New powers introduced in recent years to allow HMRC easier access to information from both taxpayers and third parties, together with increased powers to search premises and tighter penalty regulations, all mean that businesses are under more scrutiny than ever from HMRC, she said.
Fernie said that the chances of a business being inspected by HMRC have risen considerably. When the current government came to power in 2010 it allocated £900 million to target tax evasion and fraud. “With a general election looming once again, evasion, avoidance and indeed any kind of tax planning which is seen to be aggressive, is very much in the firing line” she said.
She explained that since all businesses are now required to file returns online, HMRC is able to use its CONNECT software to analyse returns, compare them to sector averages, and make connections between tax records and information from other sources to identify areas where tax collection is at risk.
“Whilst it should be possible to expect that, if enough care is taken, a business cannot possibly ‘fall foul’ of HMRC, in recent years the political and media pressure on HMRC to collect ever increasing amounts of tax appears to have resulted in the blurring of the definitions of tax mitigation, tax avoidance and tax evasion,” Fernie said.

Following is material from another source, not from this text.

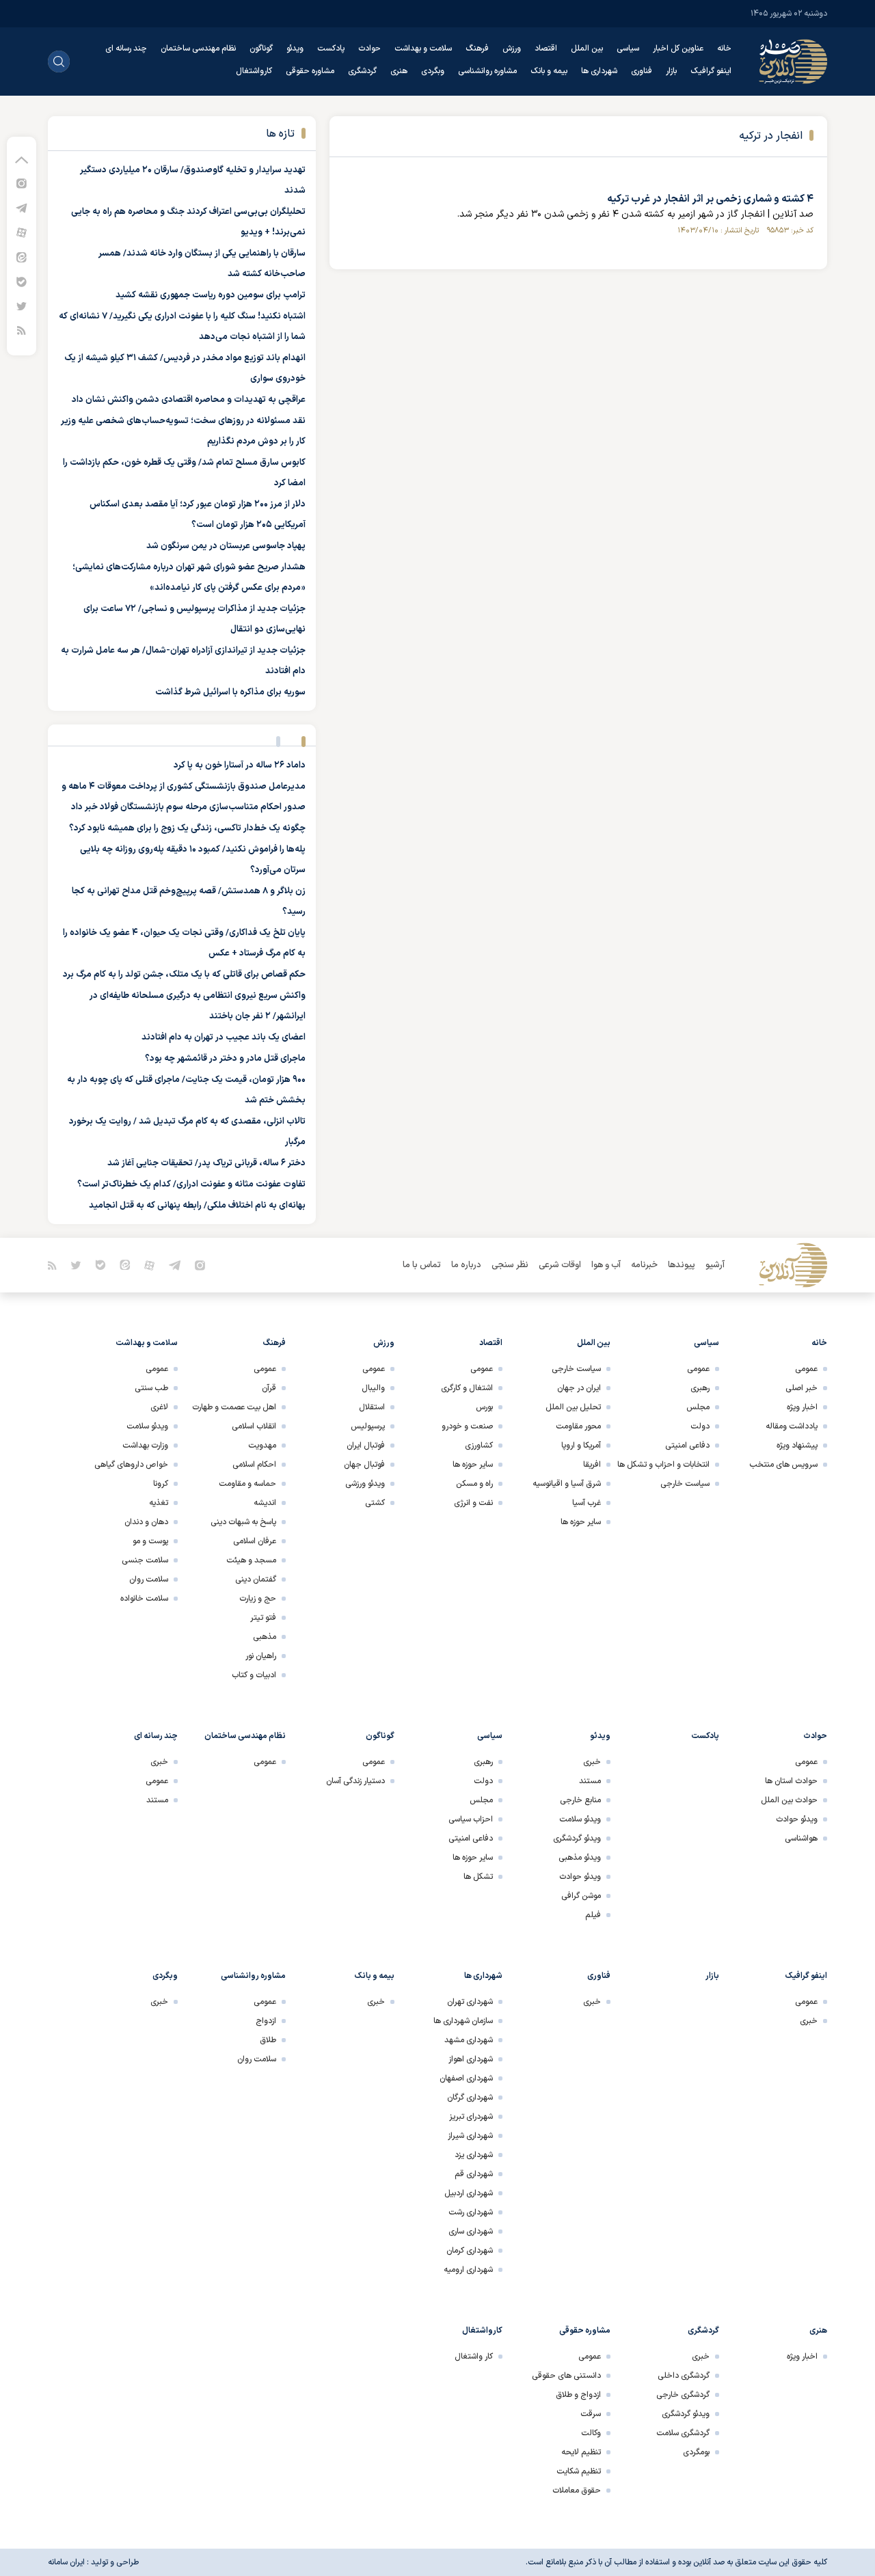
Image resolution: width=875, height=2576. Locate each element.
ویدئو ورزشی (365, 1484)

The rate of penalty chargeable for inaccuracies in a tax return is based on the behaviour of the taxpayer and whether the error came to light from an ‘unprompted’ or ‘prompted’ disclosure. Where a taxpayer has taken reasonable care, but despite this has made a mistake, then no penalty will be due. However, a penalty of up to 30% of the tax at stake will be payable if the taxpayer’s actions are classed as ‘careless’ – which means a failure to take reasonable care. Higher penalties are charged for taxpayers whose inaccuracies are classed as deliberate. The penalty rate ranges from 20% to 70% where the behaviour is deliberate, but not concealed, and from 30% to 100% where the behaviour is classed as deliberate and concealed.
Fiona Fernie said that in her experience, “HMRC is increasingly unwilling to believe that any error can be the result of an ‘innocent error’, even where businesses have filed their returns after considerable thought, or indeed where they have decided that no return is necessary, again after careful consideration”.

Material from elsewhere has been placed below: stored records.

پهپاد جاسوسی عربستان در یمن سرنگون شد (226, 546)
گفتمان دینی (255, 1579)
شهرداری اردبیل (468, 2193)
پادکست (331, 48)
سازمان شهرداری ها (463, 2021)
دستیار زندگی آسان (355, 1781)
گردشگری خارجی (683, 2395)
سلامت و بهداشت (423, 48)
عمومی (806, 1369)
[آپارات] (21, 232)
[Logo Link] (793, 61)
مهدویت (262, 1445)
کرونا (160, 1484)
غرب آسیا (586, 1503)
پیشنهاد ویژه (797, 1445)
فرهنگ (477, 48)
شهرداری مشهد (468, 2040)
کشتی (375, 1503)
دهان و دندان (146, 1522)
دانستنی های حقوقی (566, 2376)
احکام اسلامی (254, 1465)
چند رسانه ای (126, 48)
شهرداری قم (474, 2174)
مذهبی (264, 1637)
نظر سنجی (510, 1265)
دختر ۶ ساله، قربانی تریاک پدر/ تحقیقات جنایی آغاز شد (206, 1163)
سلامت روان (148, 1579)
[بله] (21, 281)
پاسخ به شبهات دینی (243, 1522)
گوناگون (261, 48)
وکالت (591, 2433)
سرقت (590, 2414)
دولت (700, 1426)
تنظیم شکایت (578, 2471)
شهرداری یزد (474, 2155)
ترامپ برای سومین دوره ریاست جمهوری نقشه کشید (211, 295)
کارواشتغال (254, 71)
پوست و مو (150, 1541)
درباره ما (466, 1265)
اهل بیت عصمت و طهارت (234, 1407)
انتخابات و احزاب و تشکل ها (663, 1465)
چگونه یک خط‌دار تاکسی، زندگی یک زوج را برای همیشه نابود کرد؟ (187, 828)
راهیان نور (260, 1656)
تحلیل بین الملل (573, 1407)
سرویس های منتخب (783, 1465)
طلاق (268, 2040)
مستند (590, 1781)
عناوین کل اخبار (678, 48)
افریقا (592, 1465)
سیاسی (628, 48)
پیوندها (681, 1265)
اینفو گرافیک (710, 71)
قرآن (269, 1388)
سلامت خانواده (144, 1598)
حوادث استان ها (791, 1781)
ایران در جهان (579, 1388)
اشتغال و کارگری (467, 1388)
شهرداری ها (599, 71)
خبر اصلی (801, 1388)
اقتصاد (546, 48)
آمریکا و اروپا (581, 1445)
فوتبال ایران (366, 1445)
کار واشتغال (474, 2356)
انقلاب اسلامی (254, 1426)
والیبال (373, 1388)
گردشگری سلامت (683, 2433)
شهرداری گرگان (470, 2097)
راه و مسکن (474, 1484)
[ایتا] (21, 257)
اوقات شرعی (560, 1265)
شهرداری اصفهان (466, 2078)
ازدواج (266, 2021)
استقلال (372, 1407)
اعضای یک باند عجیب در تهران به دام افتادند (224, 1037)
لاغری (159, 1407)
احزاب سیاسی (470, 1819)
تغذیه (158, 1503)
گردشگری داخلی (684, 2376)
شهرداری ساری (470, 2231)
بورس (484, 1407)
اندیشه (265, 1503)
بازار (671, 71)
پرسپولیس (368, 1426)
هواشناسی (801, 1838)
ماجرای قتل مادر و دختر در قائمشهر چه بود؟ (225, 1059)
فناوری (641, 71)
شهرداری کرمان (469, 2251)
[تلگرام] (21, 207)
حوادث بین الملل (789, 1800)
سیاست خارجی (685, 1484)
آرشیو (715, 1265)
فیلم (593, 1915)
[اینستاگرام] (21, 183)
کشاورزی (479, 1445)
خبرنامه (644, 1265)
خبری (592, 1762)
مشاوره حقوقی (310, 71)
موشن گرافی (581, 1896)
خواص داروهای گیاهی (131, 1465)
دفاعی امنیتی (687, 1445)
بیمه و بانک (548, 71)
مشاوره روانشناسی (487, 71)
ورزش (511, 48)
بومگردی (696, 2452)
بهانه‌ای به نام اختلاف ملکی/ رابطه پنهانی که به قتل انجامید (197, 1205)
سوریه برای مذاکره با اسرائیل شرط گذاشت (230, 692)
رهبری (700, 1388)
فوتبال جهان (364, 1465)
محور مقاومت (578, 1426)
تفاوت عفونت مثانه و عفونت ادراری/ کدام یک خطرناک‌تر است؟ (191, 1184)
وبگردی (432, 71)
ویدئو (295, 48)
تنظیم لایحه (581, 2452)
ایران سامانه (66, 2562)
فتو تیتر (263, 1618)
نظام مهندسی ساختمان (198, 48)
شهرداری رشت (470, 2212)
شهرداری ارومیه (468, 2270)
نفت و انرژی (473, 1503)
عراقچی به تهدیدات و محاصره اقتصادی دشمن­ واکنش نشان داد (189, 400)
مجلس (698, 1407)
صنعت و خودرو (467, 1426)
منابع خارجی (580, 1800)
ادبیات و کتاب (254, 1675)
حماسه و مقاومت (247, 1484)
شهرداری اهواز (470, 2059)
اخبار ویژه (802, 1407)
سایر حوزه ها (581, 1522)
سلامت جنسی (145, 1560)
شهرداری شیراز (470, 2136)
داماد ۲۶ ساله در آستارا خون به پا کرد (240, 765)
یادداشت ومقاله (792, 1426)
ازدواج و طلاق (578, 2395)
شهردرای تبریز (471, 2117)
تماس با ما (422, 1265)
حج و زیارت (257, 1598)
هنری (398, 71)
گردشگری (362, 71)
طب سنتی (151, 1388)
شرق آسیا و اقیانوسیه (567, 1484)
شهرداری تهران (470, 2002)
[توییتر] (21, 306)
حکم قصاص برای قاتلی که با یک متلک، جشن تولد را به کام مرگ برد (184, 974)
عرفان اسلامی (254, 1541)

“It appears that HMRC will still seek to make discovery assessments, and impose a penalty, even in cases where the directors of a business have chosen their course of action having researched their obligations and complied to the best of their ability and judgement,” she said. “Indeed, even the largest companies, which do not undertake ‘aggressive’ planning, may find HMRC seeking penalties after settlement of a complicated technical dispute”.
Fernie said that HMRC’s approach was illustrated in a recent consultation document in relation to a specific penalty for schemes in respect of which the general anti–abuse rule (GAAR) is deemed to apply. That document, in explaining why HMRC is seeking to introduce such a penalty, states “….there is an arguable case that a taxpayer becoming involved in an abusive scheme demonstrates ‘deliberate’ behaviour in making their return on this basis”. The document continues “However, each case is judged on its own merits and, in practice, it may sometimes be difficult to levy a penalty where the avoider obtained professional advice, even where this advice is found to have been incorrect.”
She said “To my mind this demonstrates how completely garbled and illogical the thinking on tax offences has become; there is clearly a need to tackle abusive tax arrangements, but to suggest that taxpayers, whether businesses or individuals, should seek professional tax advice but then not be allowed to rely on it without risking a penalty for ‘deliberate’ behaviour if the advice is later found to be wrong seems to fly in the face of the ‘fairness’ that the Government has professed itself to be keen to promote.”